* DIRECTIONS FOR THIS TASK:
Skip the pictures. Return exactly the lines from the one containing "How do I perform: Open" through the end of the entries below.

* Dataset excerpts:
Start of Block

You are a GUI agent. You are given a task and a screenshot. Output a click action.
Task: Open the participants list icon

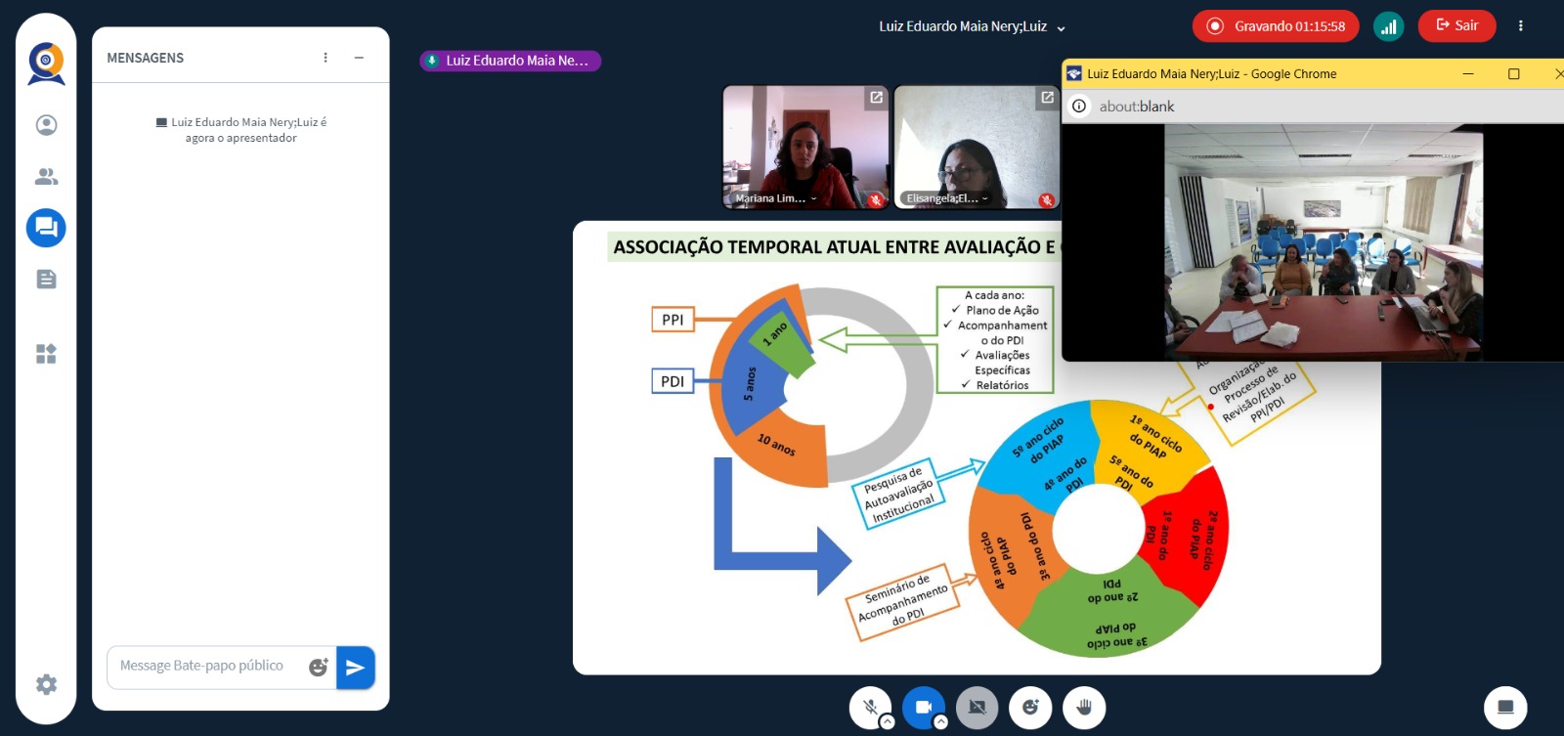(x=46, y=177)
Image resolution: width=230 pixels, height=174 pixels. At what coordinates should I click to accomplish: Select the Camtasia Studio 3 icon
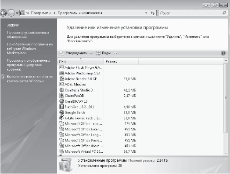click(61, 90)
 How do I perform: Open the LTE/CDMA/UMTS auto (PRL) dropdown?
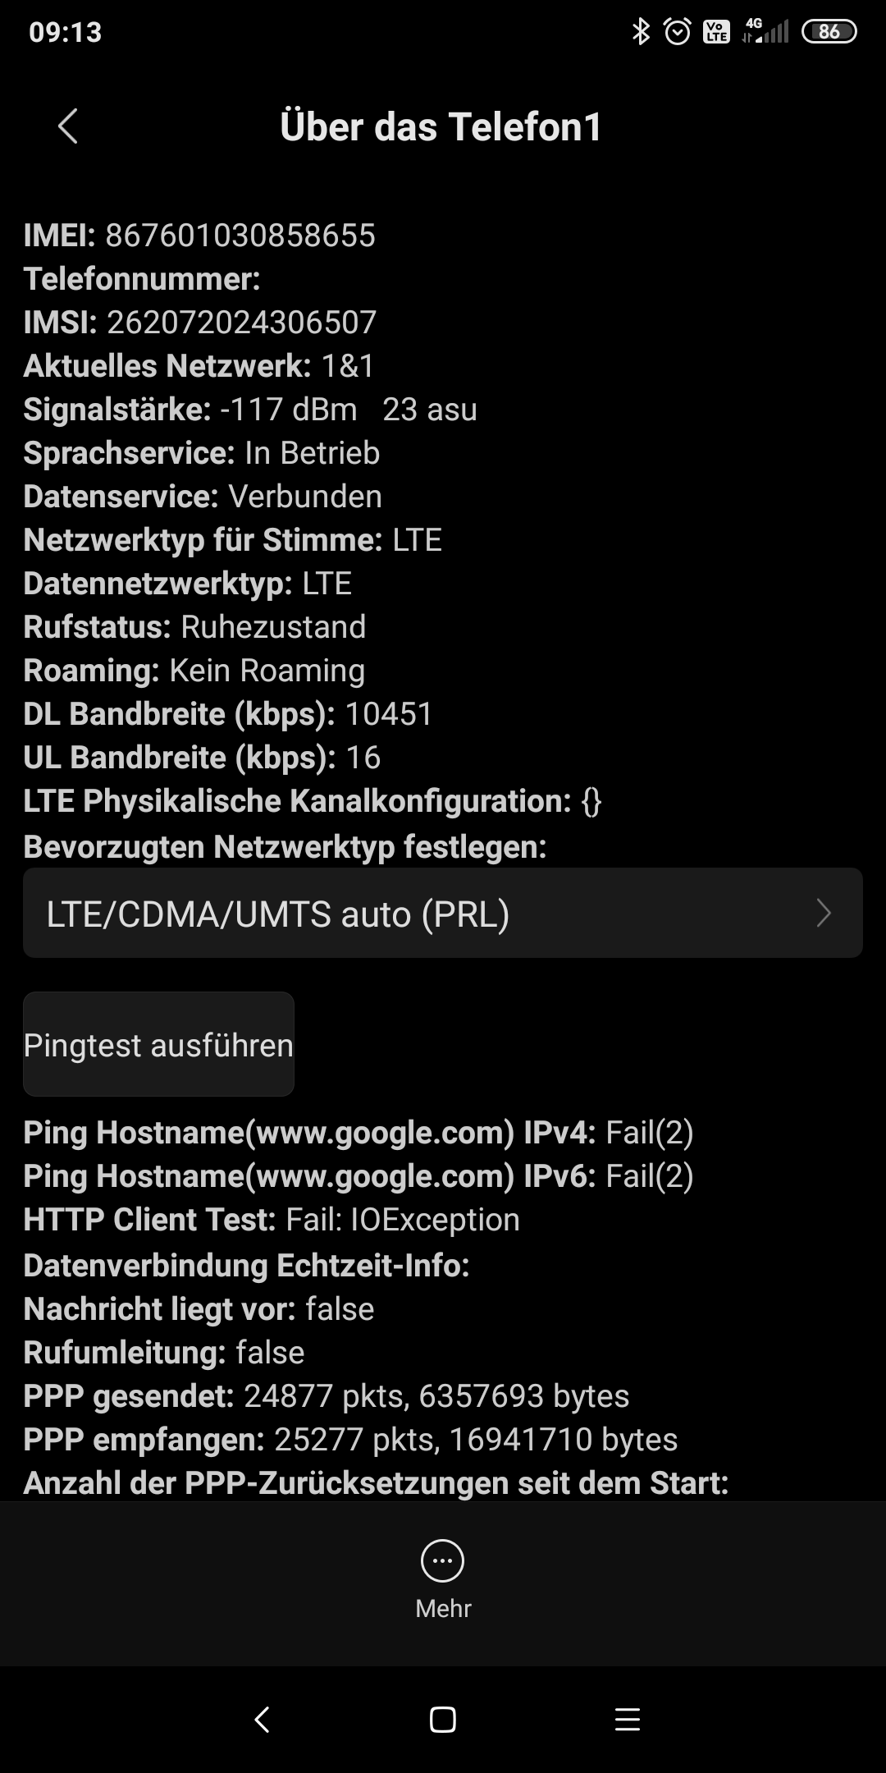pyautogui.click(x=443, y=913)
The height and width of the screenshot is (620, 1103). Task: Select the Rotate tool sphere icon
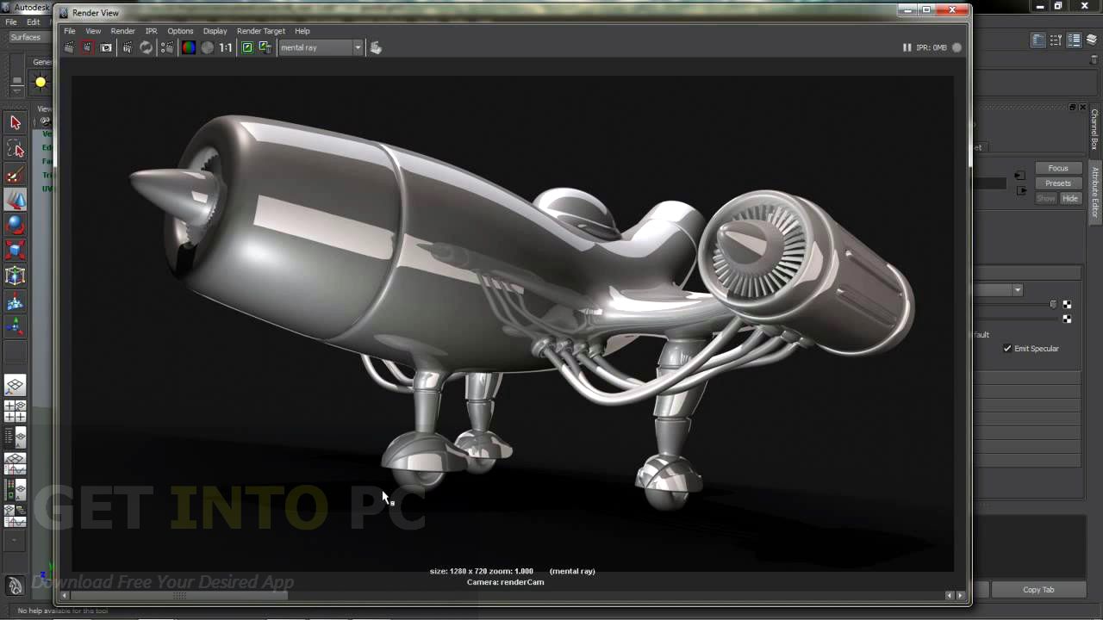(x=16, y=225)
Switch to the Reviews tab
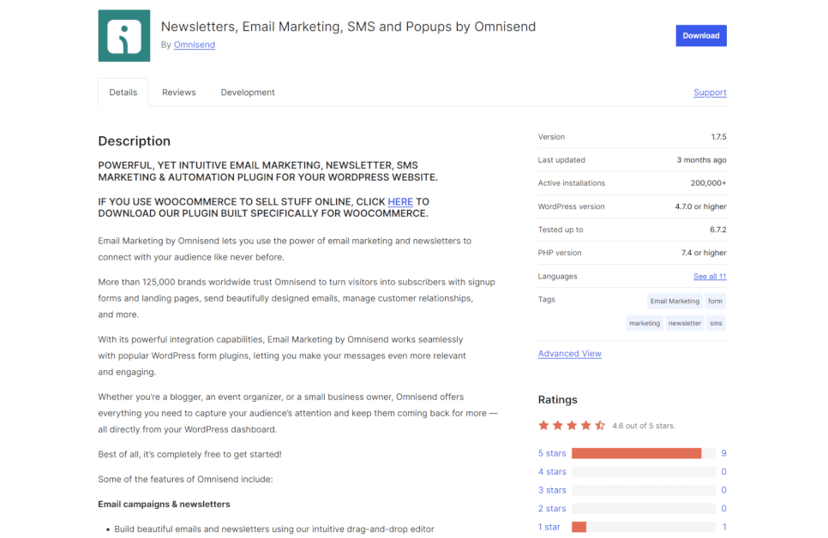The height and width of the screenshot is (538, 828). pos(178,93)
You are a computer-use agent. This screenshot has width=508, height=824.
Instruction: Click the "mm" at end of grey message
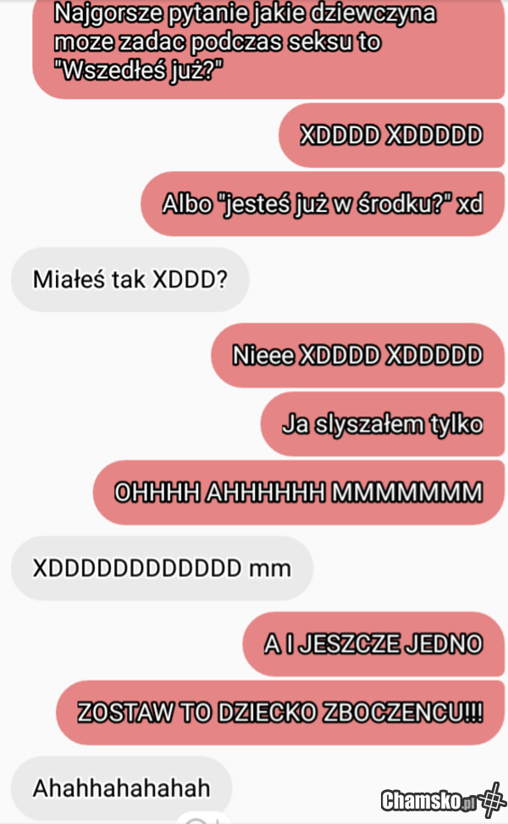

End of Block

* ANSWER SPACE:
 How do I perform: Open the LTE/CDMA/UMTS auto (PRL) dropdown?
pyautogui.click(x=443, y=913)
The height and width of the screenshot is (620, 1103). Task: Select the Rotate tool sphere icon
(x=16, y=225)
Switch to the Reviews tab
The height and width of the screenshot is (538, 828). pos(178,93)
You are a computer-use agent. This screenshot has width=508, height=824.
Instruction: Click the "mm" at end of grey message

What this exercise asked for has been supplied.